I am afraid this will be a general, visual post rather than a technical one, I took these photos just before I left the factory on Friday and I didn’t note down any of the details of the pair of pistols, the main and obvious question being the bore size. I was slightly (actually very) overwhelmed by the quality and condition of the whole package and the details seemed irrelevant at the time.
The Howdah pistol was the ‘last line of defence’ for a hunter high on top of an elephant whilst hunting tiger. If a Tiger was to charge the elephant and climb up to attack the people occupying the Howdah there was little room in which to defend oneself at the last moment, it was likely that the muzzle loading long arm had been discharged by this time.. Hence the Howdah pistol the short barrel, large bore firearm that could be drawn and manoeuvred in tight space, providing a killing blow, or in the case of this pair 4 barrels, 4 killing blows.

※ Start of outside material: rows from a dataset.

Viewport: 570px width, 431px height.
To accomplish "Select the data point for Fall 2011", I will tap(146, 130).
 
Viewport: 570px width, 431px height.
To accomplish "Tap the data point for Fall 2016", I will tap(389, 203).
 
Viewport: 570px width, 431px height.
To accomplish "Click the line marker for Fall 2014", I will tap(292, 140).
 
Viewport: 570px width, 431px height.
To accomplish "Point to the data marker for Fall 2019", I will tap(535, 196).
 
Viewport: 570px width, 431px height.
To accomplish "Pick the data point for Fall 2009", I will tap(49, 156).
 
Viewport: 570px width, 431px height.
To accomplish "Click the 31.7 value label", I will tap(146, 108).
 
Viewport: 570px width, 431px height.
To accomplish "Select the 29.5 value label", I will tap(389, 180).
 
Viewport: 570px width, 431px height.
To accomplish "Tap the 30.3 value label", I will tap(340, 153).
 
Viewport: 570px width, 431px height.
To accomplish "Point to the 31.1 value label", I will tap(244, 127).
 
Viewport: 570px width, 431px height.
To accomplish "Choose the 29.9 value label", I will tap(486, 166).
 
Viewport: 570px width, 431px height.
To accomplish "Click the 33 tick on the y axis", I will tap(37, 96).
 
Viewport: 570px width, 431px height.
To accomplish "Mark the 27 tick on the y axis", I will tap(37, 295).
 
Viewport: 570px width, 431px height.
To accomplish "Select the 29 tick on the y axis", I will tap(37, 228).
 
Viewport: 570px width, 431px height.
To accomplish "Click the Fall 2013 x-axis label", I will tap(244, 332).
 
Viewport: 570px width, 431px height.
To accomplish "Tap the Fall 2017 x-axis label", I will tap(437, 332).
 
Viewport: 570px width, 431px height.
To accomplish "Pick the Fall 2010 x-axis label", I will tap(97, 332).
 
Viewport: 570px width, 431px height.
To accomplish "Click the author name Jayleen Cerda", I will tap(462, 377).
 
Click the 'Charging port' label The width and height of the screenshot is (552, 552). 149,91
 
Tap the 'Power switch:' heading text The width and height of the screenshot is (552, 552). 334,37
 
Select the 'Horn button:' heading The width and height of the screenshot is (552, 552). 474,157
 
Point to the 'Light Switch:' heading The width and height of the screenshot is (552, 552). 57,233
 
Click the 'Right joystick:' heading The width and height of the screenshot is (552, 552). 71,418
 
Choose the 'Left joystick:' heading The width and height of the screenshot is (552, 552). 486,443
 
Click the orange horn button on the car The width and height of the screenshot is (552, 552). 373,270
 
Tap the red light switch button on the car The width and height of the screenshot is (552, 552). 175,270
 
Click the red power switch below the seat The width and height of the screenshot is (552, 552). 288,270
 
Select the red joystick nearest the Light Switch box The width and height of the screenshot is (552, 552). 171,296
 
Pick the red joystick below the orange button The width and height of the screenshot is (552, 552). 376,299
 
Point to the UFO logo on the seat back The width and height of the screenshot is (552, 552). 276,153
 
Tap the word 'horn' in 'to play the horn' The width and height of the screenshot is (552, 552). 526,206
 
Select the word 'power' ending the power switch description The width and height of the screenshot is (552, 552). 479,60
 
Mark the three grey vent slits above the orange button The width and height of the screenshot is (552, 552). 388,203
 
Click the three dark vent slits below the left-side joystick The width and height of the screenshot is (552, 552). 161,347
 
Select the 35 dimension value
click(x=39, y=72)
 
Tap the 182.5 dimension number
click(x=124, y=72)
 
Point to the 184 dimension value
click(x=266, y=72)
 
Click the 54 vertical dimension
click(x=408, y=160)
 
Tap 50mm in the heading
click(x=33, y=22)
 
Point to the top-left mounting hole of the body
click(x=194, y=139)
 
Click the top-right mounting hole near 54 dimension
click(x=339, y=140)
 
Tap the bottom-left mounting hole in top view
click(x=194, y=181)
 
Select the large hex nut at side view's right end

I have always liked very much the whole concept of the Howdah pistol and it was always something that I wanted to make a current version of, a large bore rifle cased together with a matching double barrel Howdah pistol. Our laws on barrel length and pistols has prevented that project from ever happening which is a shame.
Whilst I have seen a small amount of Howdah pistols in my years dealing, they are certainly not common and they have normally been single and quite plain models. I had a pair of Holland & Holland .577 Howdah pistols many years ago at Las Vegas and I remember them selling in a flash.
This pair is quite unique and the condition is remarkable, all the accessories down to spare springs numbered for each lock. One of the oil bottles even has the seal unbroken and contains the very oil filled with 150 years ago, quite remarkable!
This sculpture is at the Royal Armoury in Leeds where the National Collection of Firearms is held. It depicts very well the drama of the tiger hunt and the moments leading up to where a Howdah pistol would be useful if the shot he has held is a miss!